Lawatan dimulai dengan mengunjungi Australia pada 9-17 Februari, dilanjutkan
menuju Vatikan dan parlemen Uni Eropa di Brussel, Belgia, pada 17-25 Februari.
Nurcholish Madjid ditunjuk sebagai ketua delegasi ke parlemen Eropa.
Bayangan politik
Sementara itu, Kardinal Julius Darmaatmadja mengatakan, hubungan antarumat
beragama di Indonesia memiliki sejarah yang baik ditandai dengan kehidupan rukun
dan saling toleransi di antara mereka.
Namun, ia tidak menolak kenyataan adanya pihak tertentu yang secara sistematis
terus-menerus berupaya merusak kerukunan umat beragama di Indonesia.
"Saya melihat adanya agenda yang ingin merusak kerukunan itu dari pihak yang
tersembunyi dalam strata sosial di Indonesia," katanya.
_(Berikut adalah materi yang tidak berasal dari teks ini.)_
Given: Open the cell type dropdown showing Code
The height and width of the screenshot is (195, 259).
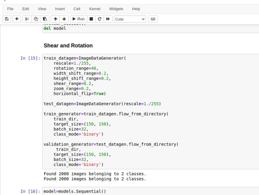Looking at the screenshot, I should (130, 19).
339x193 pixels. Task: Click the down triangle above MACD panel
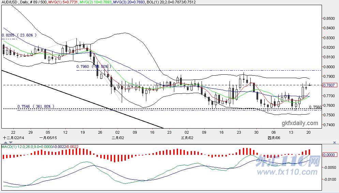pos(11,143)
Julius menegaskan, konflik yang melibatkan umat beragama di Indonesia sering kali
terjadi di bawah bayangan kepentingan politik, ekonomi, dan etnis. "Kadang kala kita
sulit membedakannya karena sudah bercampur baur berbagai kepentingan, tapi yang
pasti bukan untuk alasan agama."
Menurut dia, peledakan bom di masjid dan gereja sering kali menjerumuskan semua
pihak ke dalam kesimpulan singkat bahwa pelakunya tentu dari kelompok agama.
Misalnya, kata Julius, jika ada bom di Masjid Istiqlal, maka dengan mudah terjerumus
menerka pelakunya dari kelompok Kristen atau sebaliknya.
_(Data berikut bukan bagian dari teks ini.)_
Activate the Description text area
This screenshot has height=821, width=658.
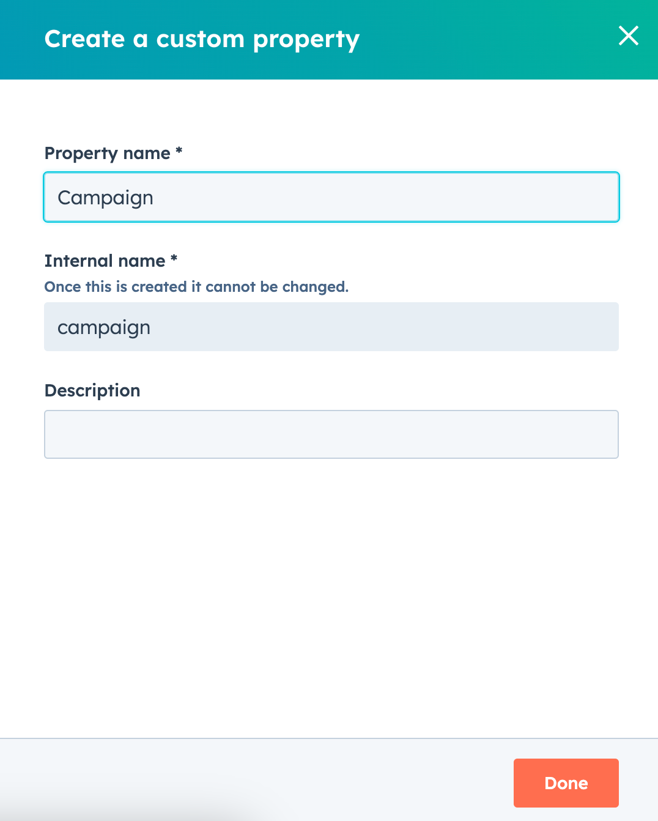[331, 434]
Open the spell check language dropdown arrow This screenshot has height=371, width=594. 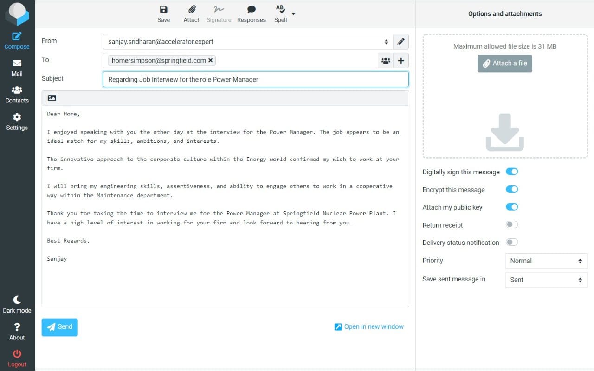(x=292, y=13)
Padahal, kata dia, kejadian itu merupakan rekayasa pihak yang tidak bertanggung
jawab yang ingin melihat umat beragama saling bertikai sehingga keharmonisan
beragama di Indonesia akan hancur.
Sementara itu, Andreas menekankan perlunya agama dijadikan dorongan moral bagi
tindakan kehidupan sehari-hari.
"Namun, selama ini saya melihat agama sudah dijadikan alat untuk mencapai tujuan
tertentu bagi kepentingan politik dan ekonomi. Tujuan itu kemudian menimbulkan
konflik di tengah masyarakat," katanya.
Agama dijadikan topeng politik juga mendapat sorotan dari Ketua PP Muhammadiyah
Syafi'i Ma'arif ketika menyampaikan khotbah salat Idul Adha 1423 di Yogyakarta,
Selasa (11/2).
Ia menjelaskan, umat Islam telah menjadi umat yang rapuh dan gamang, tak berdaya.
Pesan egaliter yang ditunjukkan melalui ibadah haji, menurut dia, telah tercabik-cabik
oleh pola hidup sebagian elite yang feodal dan terlalu memuja doktrin daulat tuanku.
Akibatnya, kata dia, umat sering dijadikan kuda tunggangan, demi meraih kekuasaan
dan istana. Hal itu, kata dia, terjadi lantaran umat Islam terlalu terpaku dan terpukau
oleh simbol, tetapi mengabaikan substansi agama.
Ia juga menyoroti kondisi di Tanah Air. Ia menjelaskan, Indonesia sudah hampir 60
dasawarsa menjadi bangsa yang merdeka, namun sampai saat ini belum menemukan
pemimpin yang adil, kuat, dan punya visi masa depan. Buktinya, kata dia, sebagian
besar rakyat masih saja bergumul dengan penderitaan dan kemiskinan lahir batin.
Ironisnya, kata Syafi'i, di tengah keadaan yang seperti ini, sebagian pemimpin malah
meminta rakyat yang sudah menderita agar tetap berkorban. Sedangkan pemimpin
sendiri tidak menunjukkan contoh yang baik tentang pengorbanan, katanya.